Abstract
Skewness
and kurtosis are adopted by many statisticians as the contraventions of
parametric statistics. Therefore, using nonparametric tests would give more
proper results for skewed and kurtic series. Many observations also suggest
that skewness provokes the loss of power for statistical tests. This paper aims
to investigate the impact of skewness on statistical power. For this purpose,
the paper takes hold of nine different distributions on Fleishman’s power
function when skewness measures are 1,75, 1,50, 1,25, 1,00, 0,75, 0,50, 0,25,
0,00, -0,25 and kurtosis measure is 3,75, simultaneously. The investigation
concentrates on Kolmogorov-Smirnov two-sample test and considers the
significance level (á)
as 0,05. This paper runs totally 32 representative sample size simulation
alternatives, involving four small and equal; twelve small and different; four
large and equal; and twelve large and different sample sizes.
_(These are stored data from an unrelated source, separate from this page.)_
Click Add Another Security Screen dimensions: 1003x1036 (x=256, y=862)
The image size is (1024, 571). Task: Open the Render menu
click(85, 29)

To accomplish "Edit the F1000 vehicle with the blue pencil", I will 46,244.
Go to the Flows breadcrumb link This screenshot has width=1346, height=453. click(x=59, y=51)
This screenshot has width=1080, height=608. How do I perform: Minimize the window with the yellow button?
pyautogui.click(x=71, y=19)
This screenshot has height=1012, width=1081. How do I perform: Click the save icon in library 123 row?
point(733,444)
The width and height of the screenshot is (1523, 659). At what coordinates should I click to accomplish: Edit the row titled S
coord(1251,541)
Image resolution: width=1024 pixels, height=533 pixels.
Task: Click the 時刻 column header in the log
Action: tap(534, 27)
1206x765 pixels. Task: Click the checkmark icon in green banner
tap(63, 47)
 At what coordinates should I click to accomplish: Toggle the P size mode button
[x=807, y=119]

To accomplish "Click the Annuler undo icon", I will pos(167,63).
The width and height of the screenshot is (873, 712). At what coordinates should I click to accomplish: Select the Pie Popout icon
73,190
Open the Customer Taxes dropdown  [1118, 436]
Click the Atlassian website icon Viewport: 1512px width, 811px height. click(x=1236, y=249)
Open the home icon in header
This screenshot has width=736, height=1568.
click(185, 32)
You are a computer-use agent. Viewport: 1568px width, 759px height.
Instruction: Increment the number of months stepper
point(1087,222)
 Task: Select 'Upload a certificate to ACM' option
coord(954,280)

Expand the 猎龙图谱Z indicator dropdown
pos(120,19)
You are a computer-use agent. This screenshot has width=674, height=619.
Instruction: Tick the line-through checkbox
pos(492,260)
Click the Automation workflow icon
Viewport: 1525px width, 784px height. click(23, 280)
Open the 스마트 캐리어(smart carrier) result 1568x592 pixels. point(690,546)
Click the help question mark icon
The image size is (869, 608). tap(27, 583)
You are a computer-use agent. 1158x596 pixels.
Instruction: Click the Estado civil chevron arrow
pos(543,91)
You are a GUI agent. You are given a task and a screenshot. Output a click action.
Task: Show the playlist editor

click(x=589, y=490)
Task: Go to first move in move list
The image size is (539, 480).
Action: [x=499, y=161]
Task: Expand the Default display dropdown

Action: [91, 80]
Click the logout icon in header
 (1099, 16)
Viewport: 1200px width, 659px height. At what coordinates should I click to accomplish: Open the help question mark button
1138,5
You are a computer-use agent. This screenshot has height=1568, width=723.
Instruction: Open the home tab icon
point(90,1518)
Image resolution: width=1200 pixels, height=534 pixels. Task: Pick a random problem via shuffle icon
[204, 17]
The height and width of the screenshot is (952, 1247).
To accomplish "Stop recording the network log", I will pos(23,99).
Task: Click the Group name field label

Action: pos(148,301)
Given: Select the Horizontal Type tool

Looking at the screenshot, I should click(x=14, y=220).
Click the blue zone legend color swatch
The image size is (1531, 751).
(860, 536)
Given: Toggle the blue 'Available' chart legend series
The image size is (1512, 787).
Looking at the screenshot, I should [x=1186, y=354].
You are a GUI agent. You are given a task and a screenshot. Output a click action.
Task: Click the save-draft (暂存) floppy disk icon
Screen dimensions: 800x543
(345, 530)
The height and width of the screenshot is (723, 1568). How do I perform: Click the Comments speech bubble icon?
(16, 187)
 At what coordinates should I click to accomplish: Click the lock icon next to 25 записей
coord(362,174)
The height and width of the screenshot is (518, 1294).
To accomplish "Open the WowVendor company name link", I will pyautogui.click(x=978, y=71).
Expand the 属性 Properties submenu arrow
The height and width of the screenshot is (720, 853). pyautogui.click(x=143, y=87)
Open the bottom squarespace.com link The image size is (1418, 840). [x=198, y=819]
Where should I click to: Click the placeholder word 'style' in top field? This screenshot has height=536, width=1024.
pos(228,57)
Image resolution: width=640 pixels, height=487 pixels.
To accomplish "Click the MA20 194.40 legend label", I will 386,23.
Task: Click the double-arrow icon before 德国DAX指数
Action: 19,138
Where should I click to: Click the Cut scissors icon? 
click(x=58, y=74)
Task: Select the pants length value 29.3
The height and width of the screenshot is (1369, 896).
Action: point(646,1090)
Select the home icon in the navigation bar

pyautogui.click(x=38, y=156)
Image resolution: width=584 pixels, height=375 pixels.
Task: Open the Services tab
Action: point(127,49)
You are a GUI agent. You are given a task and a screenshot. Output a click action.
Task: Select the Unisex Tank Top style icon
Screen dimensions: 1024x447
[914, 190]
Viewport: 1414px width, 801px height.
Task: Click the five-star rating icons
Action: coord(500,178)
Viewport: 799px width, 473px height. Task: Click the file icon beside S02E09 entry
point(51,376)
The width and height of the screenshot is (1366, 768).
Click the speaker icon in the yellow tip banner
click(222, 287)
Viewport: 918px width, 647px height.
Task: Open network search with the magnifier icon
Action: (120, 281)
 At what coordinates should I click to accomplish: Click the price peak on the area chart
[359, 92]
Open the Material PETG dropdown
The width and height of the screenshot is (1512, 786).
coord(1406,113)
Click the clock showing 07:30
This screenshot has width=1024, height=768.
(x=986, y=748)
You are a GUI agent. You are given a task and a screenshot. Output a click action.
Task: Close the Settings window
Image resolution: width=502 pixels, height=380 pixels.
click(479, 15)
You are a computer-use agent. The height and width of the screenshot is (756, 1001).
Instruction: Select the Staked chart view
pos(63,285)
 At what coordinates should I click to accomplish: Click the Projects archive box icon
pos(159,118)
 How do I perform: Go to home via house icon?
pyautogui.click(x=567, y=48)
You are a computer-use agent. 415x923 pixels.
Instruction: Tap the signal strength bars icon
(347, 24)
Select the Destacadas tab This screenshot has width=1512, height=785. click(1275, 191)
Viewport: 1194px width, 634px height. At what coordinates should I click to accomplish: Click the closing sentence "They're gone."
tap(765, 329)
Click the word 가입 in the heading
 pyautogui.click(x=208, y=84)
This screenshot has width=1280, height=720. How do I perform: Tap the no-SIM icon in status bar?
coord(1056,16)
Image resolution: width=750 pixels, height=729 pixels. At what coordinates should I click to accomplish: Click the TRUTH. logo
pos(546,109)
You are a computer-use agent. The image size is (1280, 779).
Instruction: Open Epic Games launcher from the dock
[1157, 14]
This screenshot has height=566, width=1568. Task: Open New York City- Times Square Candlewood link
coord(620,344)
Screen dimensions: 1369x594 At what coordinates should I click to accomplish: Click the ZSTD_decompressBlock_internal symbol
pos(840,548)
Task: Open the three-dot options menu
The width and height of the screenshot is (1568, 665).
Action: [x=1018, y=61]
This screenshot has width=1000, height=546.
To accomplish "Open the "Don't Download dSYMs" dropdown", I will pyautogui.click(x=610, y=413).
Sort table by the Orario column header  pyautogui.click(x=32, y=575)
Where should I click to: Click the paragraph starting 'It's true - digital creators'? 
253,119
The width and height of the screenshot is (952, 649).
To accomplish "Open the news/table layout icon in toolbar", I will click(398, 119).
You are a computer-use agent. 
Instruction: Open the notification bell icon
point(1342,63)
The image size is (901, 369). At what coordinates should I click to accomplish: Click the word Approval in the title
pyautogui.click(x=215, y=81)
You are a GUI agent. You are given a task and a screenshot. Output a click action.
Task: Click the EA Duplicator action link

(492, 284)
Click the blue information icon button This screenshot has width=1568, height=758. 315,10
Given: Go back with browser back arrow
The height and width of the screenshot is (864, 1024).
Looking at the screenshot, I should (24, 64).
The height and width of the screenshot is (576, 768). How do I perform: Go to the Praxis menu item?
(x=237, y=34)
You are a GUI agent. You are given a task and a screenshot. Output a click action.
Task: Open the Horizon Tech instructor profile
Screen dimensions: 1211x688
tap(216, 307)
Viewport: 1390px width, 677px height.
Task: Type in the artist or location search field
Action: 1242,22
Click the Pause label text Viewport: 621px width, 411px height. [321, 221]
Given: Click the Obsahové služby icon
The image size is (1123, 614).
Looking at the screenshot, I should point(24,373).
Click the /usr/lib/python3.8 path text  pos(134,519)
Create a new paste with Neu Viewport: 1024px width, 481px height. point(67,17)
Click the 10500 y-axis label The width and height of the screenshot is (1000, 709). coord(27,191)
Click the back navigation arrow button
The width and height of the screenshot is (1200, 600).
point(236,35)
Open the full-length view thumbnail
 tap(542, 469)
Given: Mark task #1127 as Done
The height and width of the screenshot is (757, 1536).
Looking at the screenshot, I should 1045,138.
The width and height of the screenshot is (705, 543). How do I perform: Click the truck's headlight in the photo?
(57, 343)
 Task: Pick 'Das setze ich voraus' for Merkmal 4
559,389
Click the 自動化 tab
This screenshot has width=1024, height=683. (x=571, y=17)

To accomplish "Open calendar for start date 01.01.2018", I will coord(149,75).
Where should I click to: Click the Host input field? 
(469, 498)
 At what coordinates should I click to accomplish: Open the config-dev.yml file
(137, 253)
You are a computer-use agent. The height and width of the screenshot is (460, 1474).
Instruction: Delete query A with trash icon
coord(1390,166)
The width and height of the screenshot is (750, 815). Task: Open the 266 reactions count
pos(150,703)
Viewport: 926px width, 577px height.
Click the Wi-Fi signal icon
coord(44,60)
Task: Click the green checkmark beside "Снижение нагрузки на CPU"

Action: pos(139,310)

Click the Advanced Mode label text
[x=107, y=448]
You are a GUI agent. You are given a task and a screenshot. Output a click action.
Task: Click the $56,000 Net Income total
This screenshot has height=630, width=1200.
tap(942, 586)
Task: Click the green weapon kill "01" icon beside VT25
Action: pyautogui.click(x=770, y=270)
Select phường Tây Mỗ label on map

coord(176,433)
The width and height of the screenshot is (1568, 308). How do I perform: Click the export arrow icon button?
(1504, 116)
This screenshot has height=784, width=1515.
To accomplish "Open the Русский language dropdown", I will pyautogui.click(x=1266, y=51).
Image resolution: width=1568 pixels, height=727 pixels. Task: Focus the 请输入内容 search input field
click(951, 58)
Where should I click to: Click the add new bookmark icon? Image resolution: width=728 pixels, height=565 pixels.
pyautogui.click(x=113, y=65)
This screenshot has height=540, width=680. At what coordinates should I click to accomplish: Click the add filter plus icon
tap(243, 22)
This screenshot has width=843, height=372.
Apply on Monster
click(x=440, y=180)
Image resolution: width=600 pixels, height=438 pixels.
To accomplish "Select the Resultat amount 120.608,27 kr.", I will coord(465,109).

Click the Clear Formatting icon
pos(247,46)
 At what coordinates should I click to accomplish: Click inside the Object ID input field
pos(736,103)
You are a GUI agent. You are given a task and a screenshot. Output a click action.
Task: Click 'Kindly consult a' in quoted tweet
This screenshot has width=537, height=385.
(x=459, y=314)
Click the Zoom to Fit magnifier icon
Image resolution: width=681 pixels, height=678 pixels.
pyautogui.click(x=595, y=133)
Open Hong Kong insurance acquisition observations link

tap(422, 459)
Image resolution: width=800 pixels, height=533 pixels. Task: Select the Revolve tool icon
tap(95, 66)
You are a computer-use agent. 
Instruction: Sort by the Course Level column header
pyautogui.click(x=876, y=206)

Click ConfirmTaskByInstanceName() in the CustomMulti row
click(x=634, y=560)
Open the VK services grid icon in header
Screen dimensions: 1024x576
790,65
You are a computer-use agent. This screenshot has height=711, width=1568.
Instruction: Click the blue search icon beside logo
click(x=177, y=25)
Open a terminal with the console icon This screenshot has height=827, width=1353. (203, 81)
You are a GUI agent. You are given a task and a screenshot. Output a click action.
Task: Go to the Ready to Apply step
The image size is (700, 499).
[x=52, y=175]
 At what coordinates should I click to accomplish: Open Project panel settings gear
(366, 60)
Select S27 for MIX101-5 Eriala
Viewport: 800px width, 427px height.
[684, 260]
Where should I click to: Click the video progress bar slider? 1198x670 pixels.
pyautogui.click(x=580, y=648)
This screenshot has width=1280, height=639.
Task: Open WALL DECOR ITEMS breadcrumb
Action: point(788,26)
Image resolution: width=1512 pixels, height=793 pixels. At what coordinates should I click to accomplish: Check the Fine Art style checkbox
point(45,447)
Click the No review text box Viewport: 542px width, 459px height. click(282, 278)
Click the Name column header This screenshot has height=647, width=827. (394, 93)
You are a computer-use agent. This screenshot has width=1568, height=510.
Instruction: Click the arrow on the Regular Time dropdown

The Monte Carlo
simulation study takes standard deviation ratios as 2, 3 and 4 under the
precondition of heterogeneity. According to the results of equal sample sizes,
no significant change are observed on the possibility of Type I error for
Kolmogorov-Smirnov tests, when the skewness measures decrease from 1,75 to
-0,25. For both small and large small sizes, the power of the corresponding
test decreases when the coefficient of skewness decreases.